Arte: Eduardo Nasi
Eu me lembrei do tempo em que dava aula e de um ato serial na hora de passar a lição. O giz colorido, quando quebra, se desfaz em vários pedaços. Já o giz branco, quando se parte, sempre fica pela metade. Exatamente a metade. Sempre vira dois pedaços. Sempre forma um casal.
O giz branco revela o quanto na vida a dois não devemos nos prender aos efeitos especiais. A simplicidade é a magia. Nada de excesso de cores e rebuscamentos. Nada de floreios e exageros decorativos. Fazer o essencial faz o amor andar. Não é comprando presentes miraculosos e levando a sua companhia a jantares nababescos. A paz vem realizando o básico. Ou cozinhando ou arrumando as gavetas ou lavando a louça ou sendo gentil e atento deixando de lado um pouco o celular e as distrações virtuais.

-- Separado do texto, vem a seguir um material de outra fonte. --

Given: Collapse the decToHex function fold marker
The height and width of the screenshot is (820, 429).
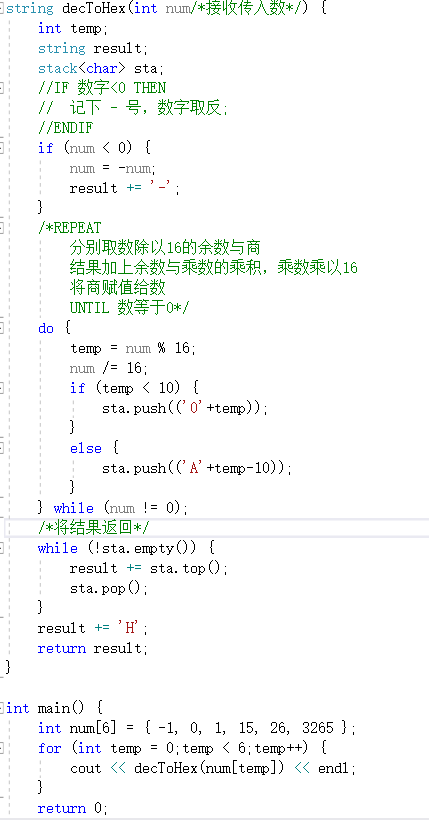Looking at the screenshot, I should (x=2, y=9).
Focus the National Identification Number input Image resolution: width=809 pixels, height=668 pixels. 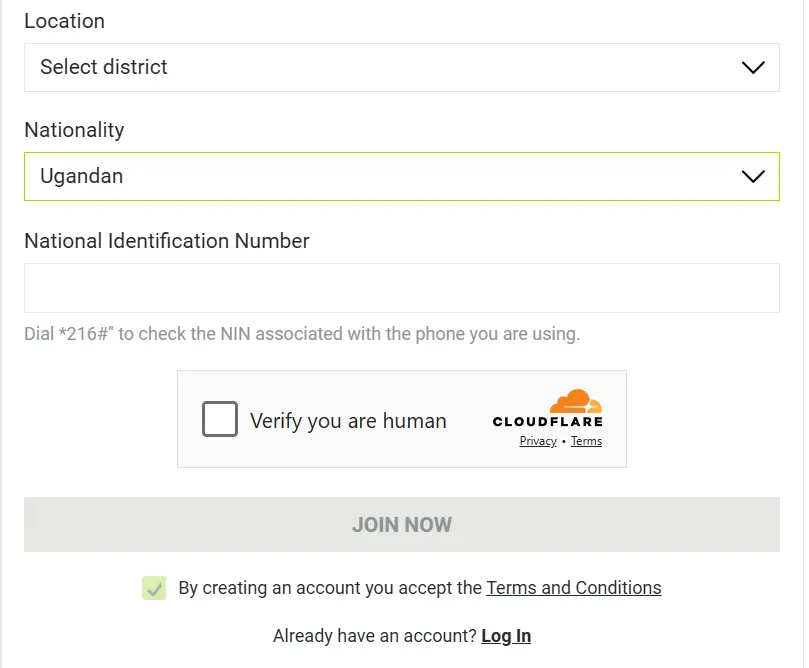tap(401, 288)
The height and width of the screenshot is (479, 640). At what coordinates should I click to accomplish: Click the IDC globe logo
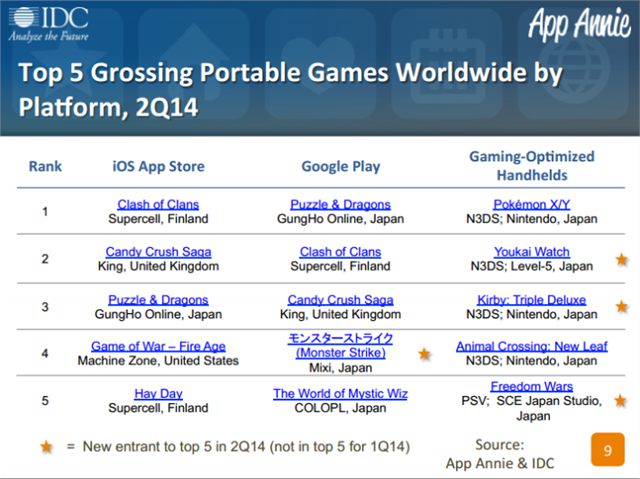click(x=24, y=17)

Um bom professor valoriza o conteúdo mais do que a paleta da caligrafia brilhante e escandalosa. Assim é o marido ou a esposa. O enredo vem do cuidado permanente, às vezes colo, outras vezes sexo. Nunca abandonar o olhar fixo da boca para a boca. Nunca abandonar a elementaridade de quem está se conhecendo. Ouvir os mesmos assuntos aguardando um detalhe a mais, um desdobramento precioso no fluxo similar das histórias. É repetindo que a memória se ajeita e descobre a sua melhor versão.
O giz branco é o casal que se divide para permanecer inteiro. A discrição é a sua força. Não verá nenhuma grandeza visível, nenhuma retórica, nenhuma viagem escancarada em fotos. São banais nos porta-retratos, mas inseparáveis nos pequenos gestos. Não dependem da aprovação externa, estão constantemente próximos e rentes, oferecendo conselhos e opinando sobre os rumos do dia.
Já o giz colorido é o casal ostensivo, vaidoso, com a necessidade de aparecer, que se esfacela por chamar atenção mais para os outros e suas redes sociais do que para aquilo que produz dentro, na intimidade da letra, no quadro-negro da casa.
Giz branco escreve, giz colorido somente enfeita.